_Task objective_. Within the entries below, every line containing "computer" is to be copied.

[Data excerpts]

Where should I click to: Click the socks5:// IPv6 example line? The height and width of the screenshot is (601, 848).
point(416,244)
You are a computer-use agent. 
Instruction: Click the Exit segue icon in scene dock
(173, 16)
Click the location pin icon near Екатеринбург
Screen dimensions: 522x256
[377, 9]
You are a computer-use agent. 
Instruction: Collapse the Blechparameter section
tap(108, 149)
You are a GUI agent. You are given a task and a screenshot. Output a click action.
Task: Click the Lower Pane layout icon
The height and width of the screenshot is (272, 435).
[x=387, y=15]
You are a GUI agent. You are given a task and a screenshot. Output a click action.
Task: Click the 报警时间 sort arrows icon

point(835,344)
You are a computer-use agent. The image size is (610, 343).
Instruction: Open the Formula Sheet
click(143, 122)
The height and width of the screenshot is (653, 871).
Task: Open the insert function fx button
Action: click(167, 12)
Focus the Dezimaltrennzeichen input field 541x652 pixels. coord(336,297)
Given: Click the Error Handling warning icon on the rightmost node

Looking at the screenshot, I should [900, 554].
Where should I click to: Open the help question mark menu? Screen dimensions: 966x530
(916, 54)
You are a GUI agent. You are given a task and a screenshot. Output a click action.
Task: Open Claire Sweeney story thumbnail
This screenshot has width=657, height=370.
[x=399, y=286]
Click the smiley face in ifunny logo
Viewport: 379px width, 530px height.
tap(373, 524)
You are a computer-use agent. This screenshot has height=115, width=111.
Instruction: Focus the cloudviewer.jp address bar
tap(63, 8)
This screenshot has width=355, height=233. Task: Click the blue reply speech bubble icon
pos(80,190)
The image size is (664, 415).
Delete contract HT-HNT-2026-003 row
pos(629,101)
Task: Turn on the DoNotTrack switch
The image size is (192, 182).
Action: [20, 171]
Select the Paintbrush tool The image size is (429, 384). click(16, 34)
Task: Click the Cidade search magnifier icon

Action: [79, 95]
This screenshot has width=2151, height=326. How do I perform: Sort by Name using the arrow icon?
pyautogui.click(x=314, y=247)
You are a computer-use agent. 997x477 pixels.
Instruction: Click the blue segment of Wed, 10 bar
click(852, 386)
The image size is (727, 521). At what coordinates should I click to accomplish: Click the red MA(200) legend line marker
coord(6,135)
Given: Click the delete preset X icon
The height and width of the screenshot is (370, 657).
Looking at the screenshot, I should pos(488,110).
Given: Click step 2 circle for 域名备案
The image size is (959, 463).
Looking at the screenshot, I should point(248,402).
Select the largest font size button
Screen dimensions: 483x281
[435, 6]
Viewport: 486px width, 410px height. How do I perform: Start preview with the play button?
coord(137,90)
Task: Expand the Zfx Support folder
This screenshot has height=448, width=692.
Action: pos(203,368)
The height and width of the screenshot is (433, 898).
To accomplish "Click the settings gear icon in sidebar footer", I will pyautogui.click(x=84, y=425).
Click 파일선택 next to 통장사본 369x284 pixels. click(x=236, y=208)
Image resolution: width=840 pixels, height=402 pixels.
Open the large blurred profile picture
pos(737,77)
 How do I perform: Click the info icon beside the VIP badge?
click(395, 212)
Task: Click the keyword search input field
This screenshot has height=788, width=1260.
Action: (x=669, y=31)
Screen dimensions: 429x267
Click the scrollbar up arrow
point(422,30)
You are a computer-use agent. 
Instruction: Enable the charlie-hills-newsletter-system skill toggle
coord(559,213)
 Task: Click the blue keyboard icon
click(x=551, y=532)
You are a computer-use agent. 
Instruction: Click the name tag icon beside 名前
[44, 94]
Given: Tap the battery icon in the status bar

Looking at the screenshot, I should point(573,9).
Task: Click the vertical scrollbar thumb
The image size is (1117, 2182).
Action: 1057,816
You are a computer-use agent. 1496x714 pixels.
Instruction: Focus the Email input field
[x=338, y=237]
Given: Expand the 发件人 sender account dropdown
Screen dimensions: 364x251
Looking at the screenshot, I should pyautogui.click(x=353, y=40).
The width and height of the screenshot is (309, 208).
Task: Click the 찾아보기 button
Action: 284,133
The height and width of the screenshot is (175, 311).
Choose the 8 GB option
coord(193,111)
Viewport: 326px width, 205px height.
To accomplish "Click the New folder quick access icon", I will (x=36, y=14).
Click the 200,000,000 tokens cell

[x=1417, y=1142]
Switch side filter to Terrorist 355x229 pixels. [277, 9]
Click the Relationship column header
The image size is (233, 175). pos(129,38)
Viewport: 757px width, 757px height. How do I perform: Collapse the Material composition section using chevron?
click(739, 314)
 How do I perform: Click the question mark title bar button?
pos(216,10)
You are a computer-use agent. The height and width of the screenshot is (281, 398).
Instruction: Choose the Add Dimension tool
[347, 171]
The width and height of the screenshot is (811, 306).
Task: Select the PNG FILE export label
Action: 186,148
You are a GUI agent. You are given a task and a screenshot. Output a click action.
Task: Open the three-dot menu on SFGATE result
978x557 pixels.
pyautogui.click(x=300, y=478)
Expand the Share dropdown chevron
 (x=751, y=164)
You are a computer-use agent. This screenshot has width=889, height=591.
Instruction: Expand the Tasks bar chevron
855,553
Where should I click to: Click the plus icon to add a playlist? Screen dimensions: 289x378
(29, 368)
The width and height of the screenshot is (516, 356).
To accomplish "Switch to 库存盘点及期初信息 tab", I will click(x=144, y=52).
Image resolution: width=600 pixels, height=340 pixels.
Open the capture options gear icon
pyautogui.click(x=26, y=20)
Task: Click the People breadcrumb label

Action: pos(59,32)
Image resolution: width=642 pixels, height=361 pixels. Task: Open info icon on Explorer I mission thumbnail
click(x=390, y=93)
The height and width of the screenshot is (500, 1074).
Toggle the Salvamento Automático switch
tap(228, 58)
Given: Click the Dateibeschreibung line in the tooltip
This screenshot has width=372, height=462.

_Output for this exercise_.
You are a computer-use agent. 
You are a computer-use agent. 
You are a computer-use agent. The image size is (610, 343).
You are a computer-use agent. This screenshot has height=115, width=111.
You are a computer-use agent. 997x477 pixels.
You are a computer-use agent. 
You are a computer-use agent. 
You are a computer-use agent. 1496x714 pixels.
You are a computer-use agent. The height and width of the screenshot is (281, 398).
You are a computer-use agent. This screenshot has width=889, height=591.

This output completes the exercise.